Posted by: Nas | March 26, 2005 at 07:45 PM
hallelujah!
finally.
Posted by: liminal | March 27, 2005 at 05:37 AM
On the whole, I agree with the criticism that Hoagland is channelling Chalabi. But self-satisfied and corrupt though he is, Chalabi does provide a useful service in pointing out the connections that everyone else wants to ignore.
He definitely touched a nerve - and rightly - last year when he asked whether Hazem al-Shaalan, the Iraqi Defence Minister, was wise in sending $200 million in cash to Beirut to buy tanks for the Iraqi army. Shaalan threatened to have Chalabi arrested.
Shaalan is a dangerous reactionary - see his consistent remarks on Iran the great enemy, and his threats to level the Jeish al-Mahdi in Najaf last August - and someone needs to keep an eye on him. Similarly, someone needs to question Jordan's intentions in Iraq. If no-one else is prepared to do this, then Ahmed Chalabi will have to do.
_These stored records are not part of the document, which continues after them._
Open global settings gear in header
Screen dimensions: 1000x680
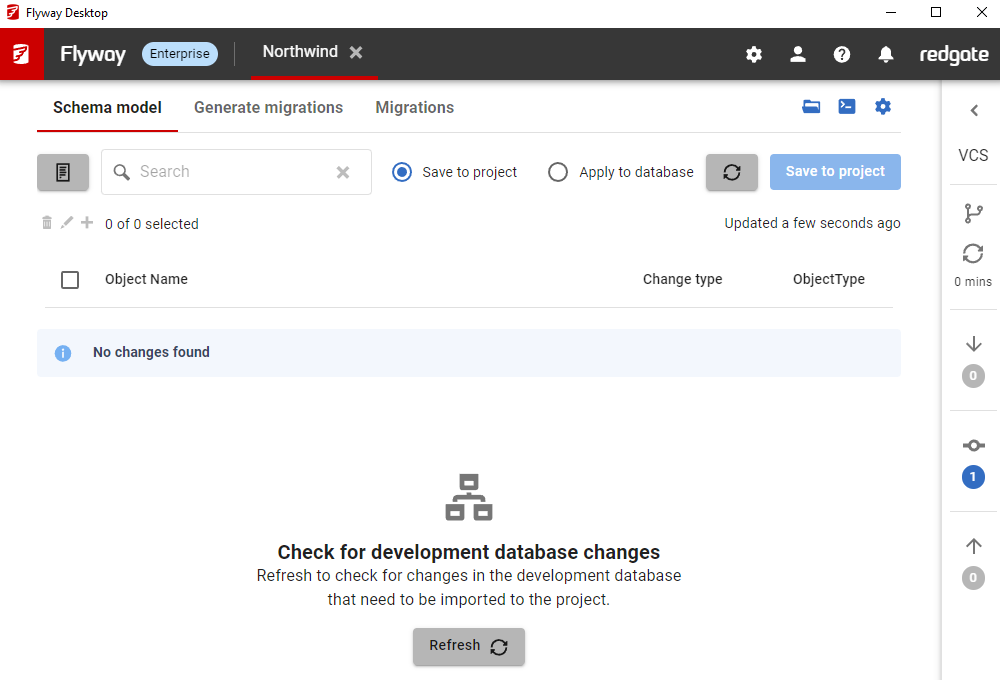point(754,55)
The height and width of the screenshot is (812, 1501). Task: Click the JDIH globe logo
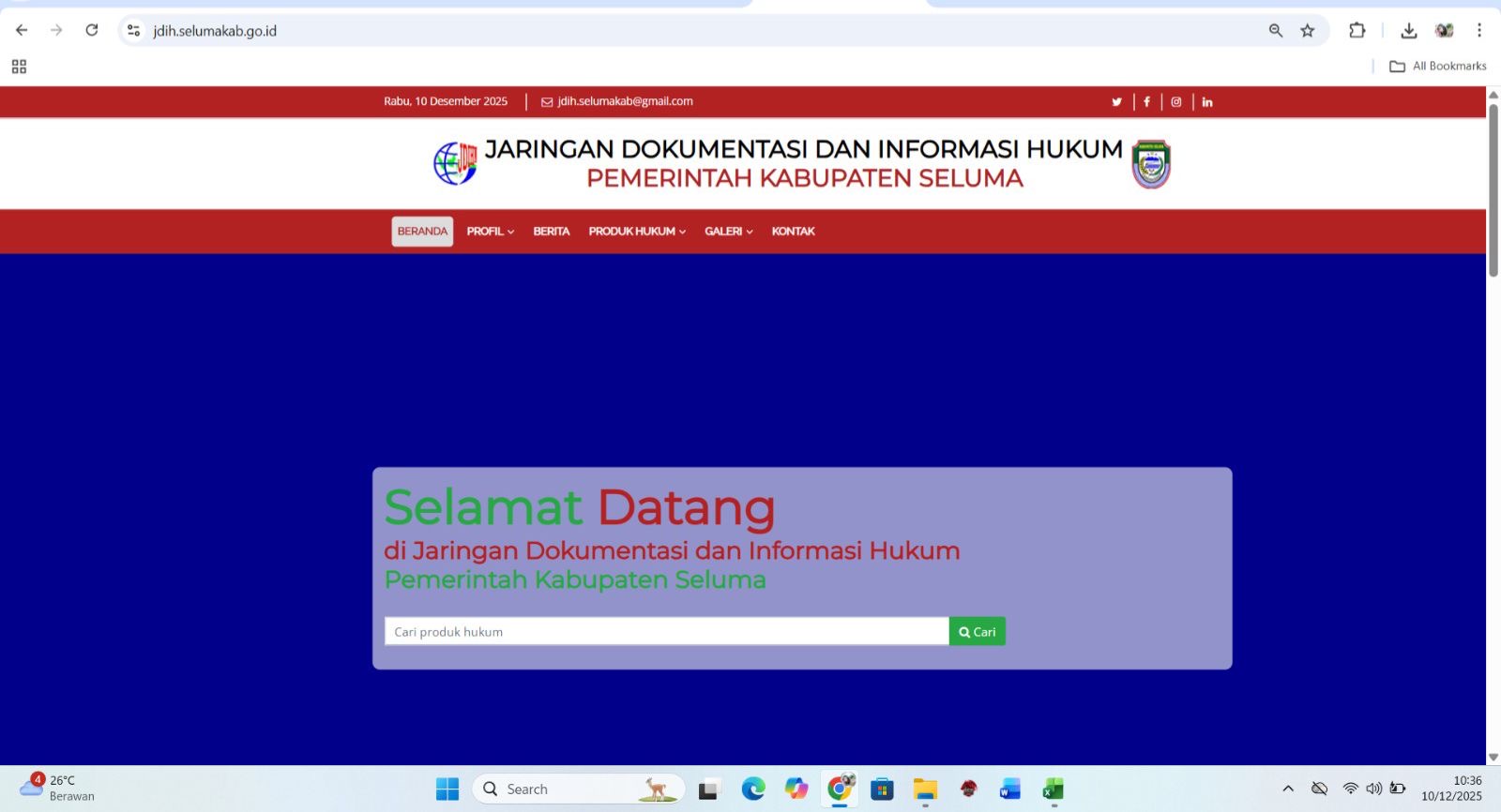pyautogui.click(x=456, y=163)
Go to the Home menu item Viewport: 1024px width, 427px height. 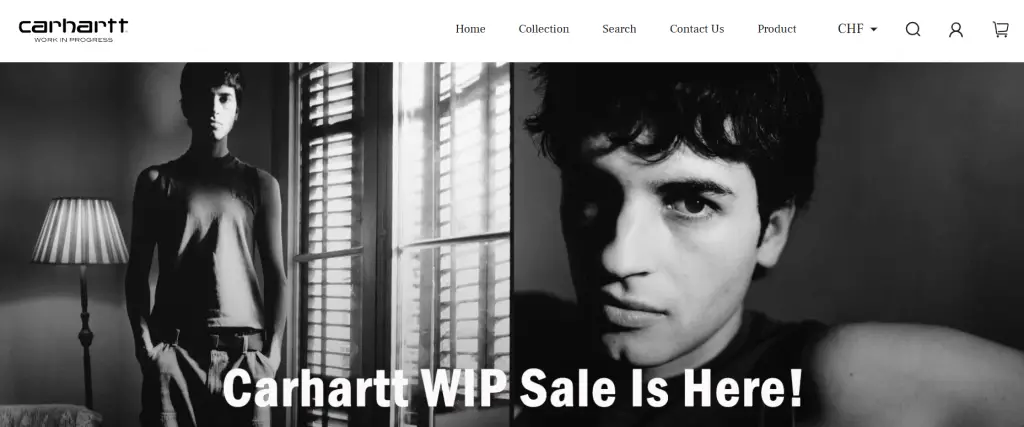pos(470,29)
Posted by: Simon | March 27, 2005 at 06:39 AM
Oh, man, Simon, you put me in a bind - do I really have to choose between Chalabi and Sha'alan? Is that what it's come to?
Posted by: the aardvark | March 27, 2005 at 06:50 AM
Even scumbags tell the truth sometimes. While Chalabi's fixation on payback from the Jordanian regime for the Petra Bank scandal is obvious, there is no doubt that Abdullah and company would much prefer a Sunni Arab general (or a Hashemite princeling) - pro-western and less bloodthirsty than Saddam - ruling in Baghdad - they have said as much for years. They are viscerally anti-Shi'a, especially religious Shi'a, in a way which can only be characterized as bigoted.
Posted by: Ghurab al-Bain | March 27, 2005 at 09:23 AM
Hoagland also gets his Abdullahs mixed up. "His peace plan" == the Saudi Prince Abdullah.
Posted by: Tom Scudder | March 27, 2005 at 09:43 AM
Hoagland's Abdullah-confusion probably comes from the fact that J-Abdullah made his own peace proposal prior to the AL Summit; the proposal was rejected.